ページ本文
◆ ◆ ◆ ◆ ◆ ◆ ◆
数年前からお葬儀の料金や”直葬の形式”などに関するお問い合わせが増えました。

普通「お寺さんに費用や詳細を聞きづらい」と思われるかもしれませんが、率直なご意見をいただけることが当寺の特色なのかもしれません。

そこで、今回は”格安葬儀”に関する問題点”について書いていきます。

作業化される供養

当寺では、寺院葬という古来より続く本式の葬儀をやや安価で行えるよう徹底的にプランニングいたしました。

この制作にあたっては
・檀信徒様や相談者様の葬儀に関するお問い合わせ
・日本消費者協会や全日本葬祭業協同組合連合会のデータ
・葬儀会館での見積もり料金
・葬儀全体の流れ

これらを考慮し、更には近隣葬儀社様のご意見も頂戴するなど、この数年間”納得のいく本物の葬儀”について調べ尽くしました。

だからこそわかるんです。

格安葬儀の危うさが。
◆ ◆ ◆ ◆ ◆ ◆ ◆
提示資料
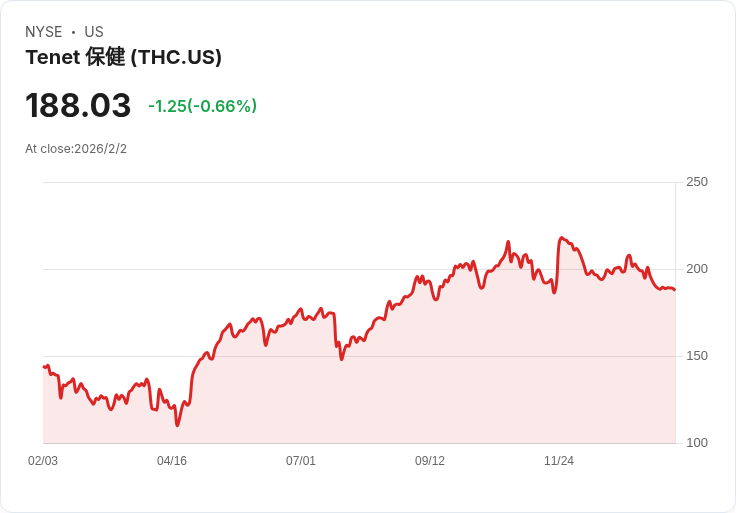Image resolution: width=736 pixels, height=513 pixels.
Task: Click the 04/16 date axis label
Action: point(172,461)
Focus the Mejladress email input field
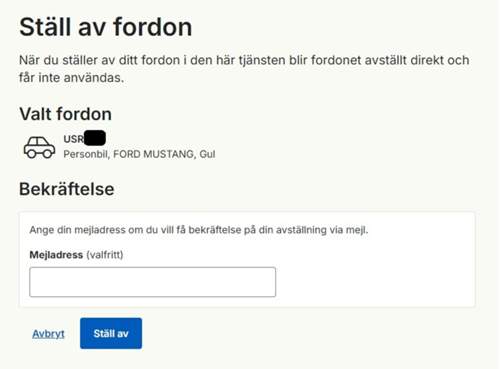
◆ ◆ ◆ ◆ ◆ ◆ ◆
課題の目的
上にある格安葬儀についての文章を、最初から最後まで一字も変えずに書き写してください。

完成した課題
数年前からお葬儀の料金や”直葬の形式”などに関するお問い合わせが増えました。

普通「お寺さんに費用や詳細を聞きづらい」と思われるかもしれませんが、率直なご意見をいただけることが当寺の特色なのかもしれません。

そこで、今回は”格安葬儀”に関する問題点”について書いていきます。

作業化される供養

当寺では、寺院葬という古来より続く本式の葬儀をやや安価で行えるよう徹底的にプランニングいたしました。

この制作にあたっては
・檀信徒様や相談者様の葬儀に関するお問い合わせ
・日本消費者協会や全日本葬祭業協同組合連合会のデータ
・葬儀会館での見積もり料金
・葬儀全体の流れ

これらを考慮し、更には近隣葬儀社様のご意見も頂戴するなど、この数年間”納得のいく本物の葬儀”について調べ尽くしました。

だからこそわかるんです。

格安葬儀の危うさが。